Ahsato, son mari et ses enfants ont fait appel auprès de la Haute
Cour de Justice le 12 avril. Ils étaient représentés par Nicole
Maor, un avocat qui travaille avec Israël Religious Action Center
(IRAC) – Centre israélien d’action religieuse – d’Israel
Movement for Progressive Judaism (Mouvement israélien pour un judaïsme
de progrès). Maor a fait valoir que la citoyenneté d’Ashato lui
avait été illégalement retirée et qu’on n’avait trouvé
aucune preuve qu’elle ait cherché à tromper les autorités.
Pour Maor, l’Office de la Population a abrogé "de
manière brutale et inhumaine les droits fondamentaux des membres de
la famille d’Ashato."
Le porte-parole de l’Office de la Population, Sabine Hadad,
déclare "Le comité dirigé par le juge à la retraite David
Bar-Tov a recommandé en 1999 que le statut légal de Mimi Ashato
soit abrogé pour avoir été obtenu frauduleusement. Pour des
raisons personnelles inconnues de nous, il y seulement deux semaines
qu’elle a fait appel auprès de la Haute Cour de la décision qui
lui avait été envoyée en premier en août 1999. L’état présentera
sa réponse à la Haute Cour d’ici peu.
Avec le consentement de l‘état, une injonction temporaire
interdisant l’expulsion des pétitionnaires a été rendue.
L’abrogation massive de la citoyenneté, qui représente des
dizaines de cas par an, a été mise en place quand Eli Suissa (Shas)
était ministre de l’intérieur entre 1996 et 1999. Un ex-
responsable du ministère de l’Intérieur raconte que, pendant des
années, les hauts responsables de l’Office de la Population,
avaient délégation pour abroger la citoyenneté.
Le directeur de l’Office de la Population quand Suissa était
ministre de l’Intérieur, Rafi Cohen, expliquait à l’époque à
Aryeh Dayan du Ha’aretz que : "En raison de l’importance de
l’immigration au début des années, on n’examinait pas très
attentivement les droits (à la citoyenneté) des immigrants.

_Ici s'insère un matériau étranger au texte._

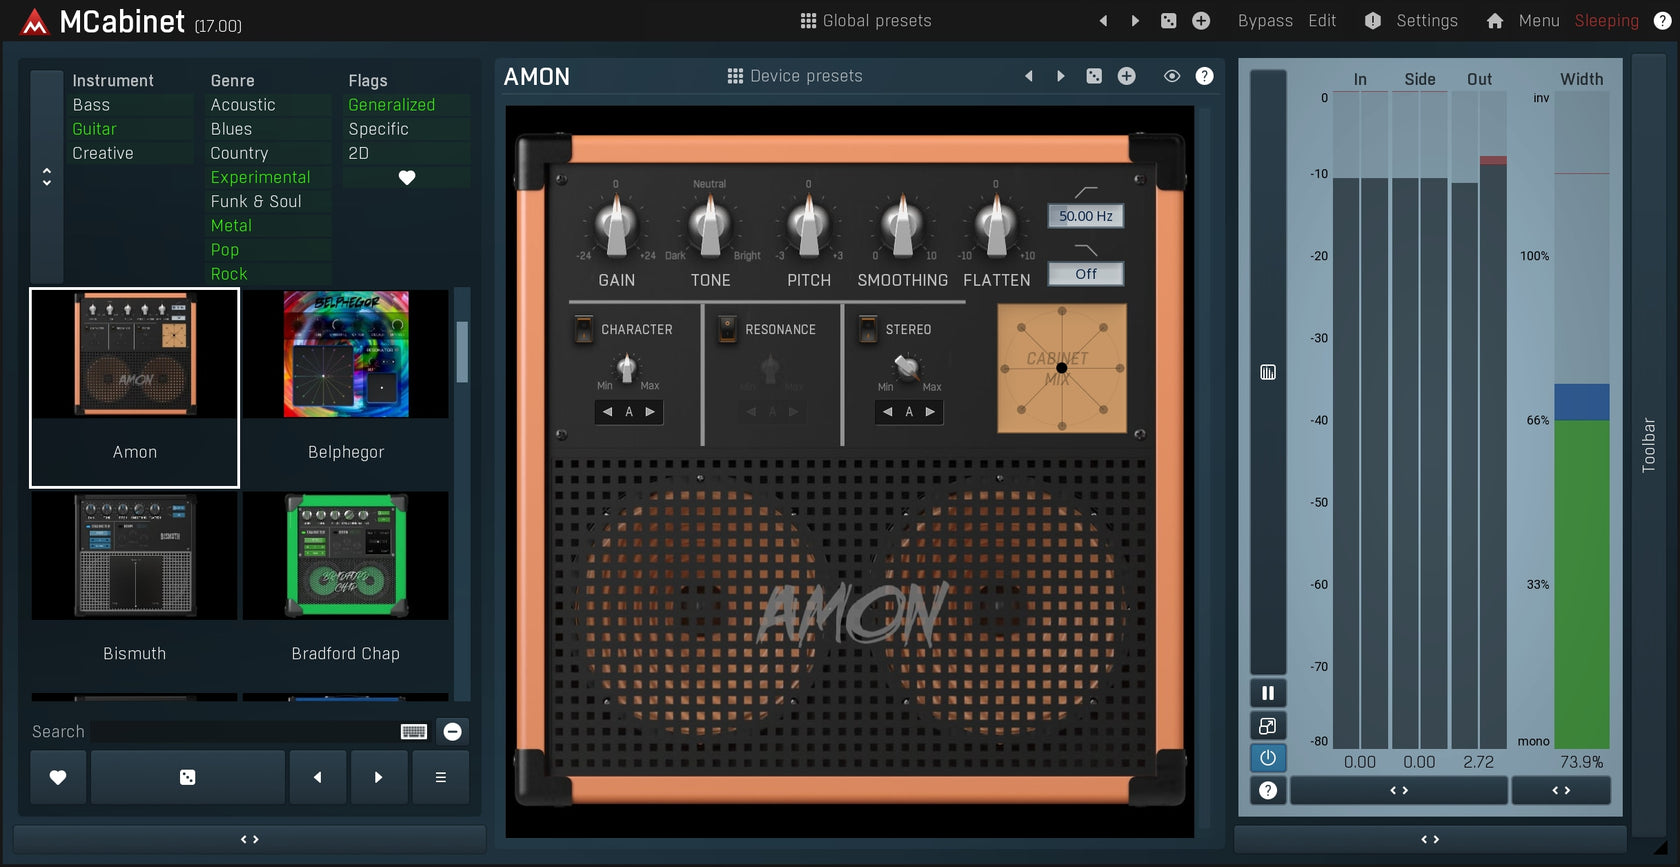Open the Global presets dropdown
1680x867 pixels.
tap(866, 21)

Selon
Cohen, bien que le ministère n’ait pas eu de politique visant à
mettre en place un système de vérification des documents des
immigrant, il ne pouvait pas ignorer les cas où il y avait
suspicion de fraude.
"Les gentils (non-Juifs) qui arrivent en Israël, a-t-il
souligné incluent beaucoup de gens qui se présentent
fallacieusement comme des immigrants remplissant les conditions
requises. Il y a un nombre presque illimité de mariages
blancs." Résultat : des familles qui ont immigré en Israël
il y a sept ou huit ans se voient retirer leur citoyenneté. Dans
bien des cas, on avait dit à ces gens qu’ils devaient renoncer à
leur ancienne citoyenneté pour devenir des immigrants, et
maintenant ils n’ont plus de citoyenneté.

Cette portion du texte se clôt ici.